ガイド
旧五十嵐家住宅は、福島県会津坂下町に位置する、江戸時代中期の農家建築を今に伝える貴重な重要文化財です。この建物は、会津平坦部の中堅層農家(本百姓)の家構えを色濃く残しており、当時の人々の暮らしぶりを視覚的に理解できる非常に価値の高い文化遺産です。かつて中開津の五十嵐氏から寄贈されたこの住宅は、歴史的な価値を守るために解体修理を経て、現在は文化財施設として活用されています。土台がなく丸石の上に直接柱が立てられている独特の構造や、天井のない開放的な空間など、現代の住宅とは異なる当時の建築様式を肌で感じることができるのが最大の魅力です。
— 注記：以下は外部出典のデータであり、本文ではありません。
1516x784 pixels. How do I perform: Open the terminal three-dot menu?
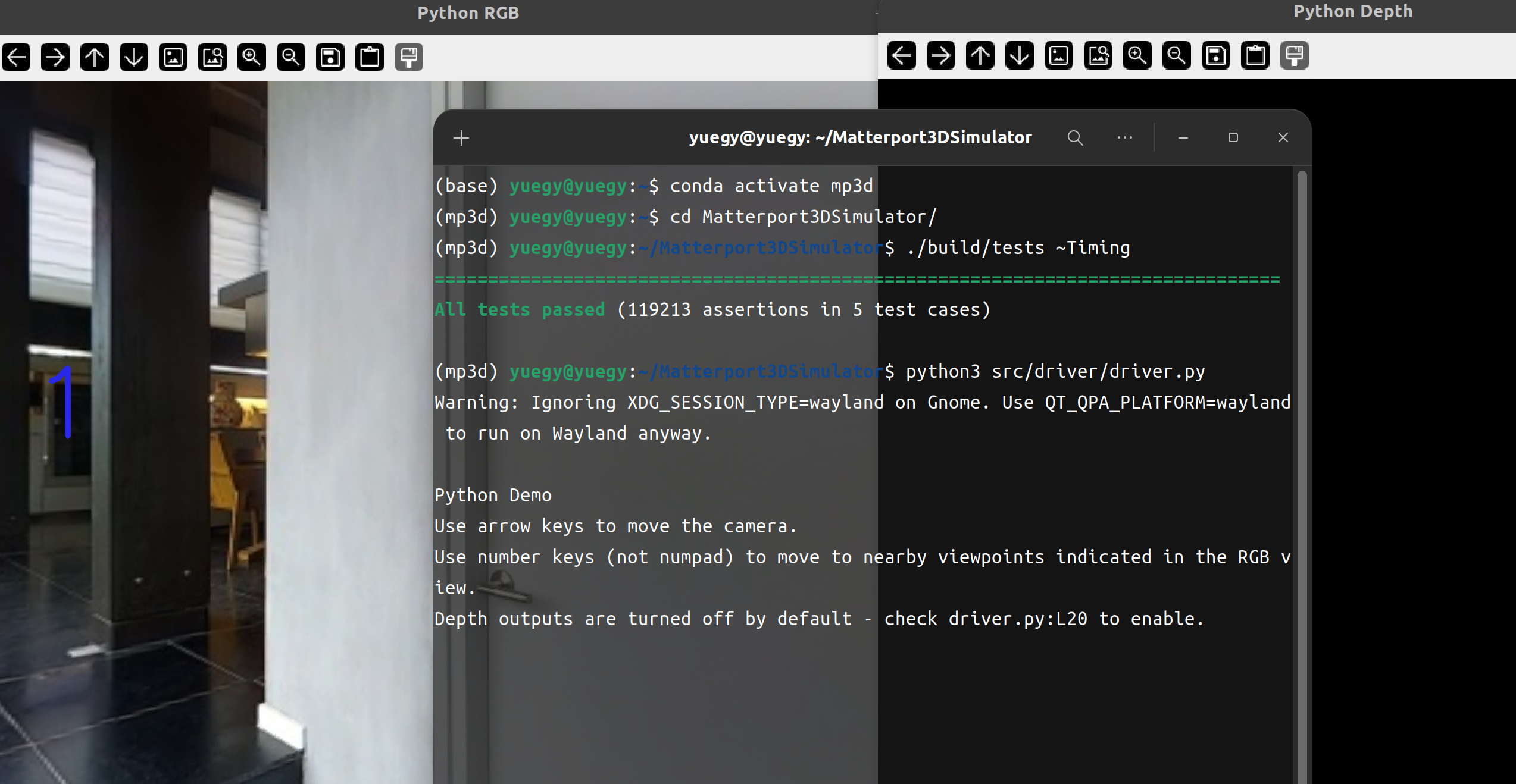tap(1125, 138)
この住宅の歴史は深く、梁束(はりづか)には享保14年(1729年)の墨書が発見されており、江戸時代中期からこの地で受け継がれてきた歴史の重みを感じさせます。会津平坦部の農村文化を象徴する建築物として、昭和46年(1971年)には重要文化財に指定されました。平成の時代には、阪神淡路大震災の教訓を活かし、単なる復元にとどまらない工夫が施されています。解体修理の過程で、土壁の中に耐震用ボードを組み込むなどの耐震補強が行われており、歴史的な景観を維持しながらも、現代の技術によって守られていることが特徴です。現在は、地域の歴史と文化を学ぶための生涯学習施設としても重要な役割を担っています。
旧五十嵐家住宅には、当時の生活を物語る独特の構造が随所にあります。特に注目すべきは、「おめぇ」と呼ばれる「なかのま」と呼ばれる空間です。ここは土間に直接わらやムシロを敷いた土座となっており、当時の農家の日常的な風景を彷彿とさせます。また、多くの部屋に天井がなく、構造体がむき出しになっている点も、当時の建築様式を理解する上で重要なポイントです。柱が丸石の上に直接立てられている様子や、梁の太さ、そして江戸時代の年月を刻む墨書などは、建築ファンにとっても見逃せない要素です。これらのディテールを通じて、当時の人々がどのように空間を使い、どのような環境で暮らしていたのかを深く考察することができます。
本施設は、季節によって異なる表情を見せますが、特に歴史的な建築物の細部を観察するには、明るい日中の時間帯が最適です。日光が差し込むことで、土間の質感や梁の造形がより鮮明に浮かび上がります。なお、冬季(12月1日から3月31日まで)は閉館期間となるため、訪問の際は事前に季節を確認しておくことをおすすめします。春や秋の穏やかな季節に訪れると、会津ののどかな風景とともに、静かな歴史の空気を感じることができるでしょう。
会津坂下町周辺は、会津地方の歴史的な風情が残るエリアです。旧五十嵐家住宅を訪れた後は、周辺の歴史的な街並みや、地域の文化を体験できる施設を巡るのもおすすめです。会津地方特有の豊かな自然と、歴史に基づいた文化的な体験が、訪れる人々に深い印象を残します。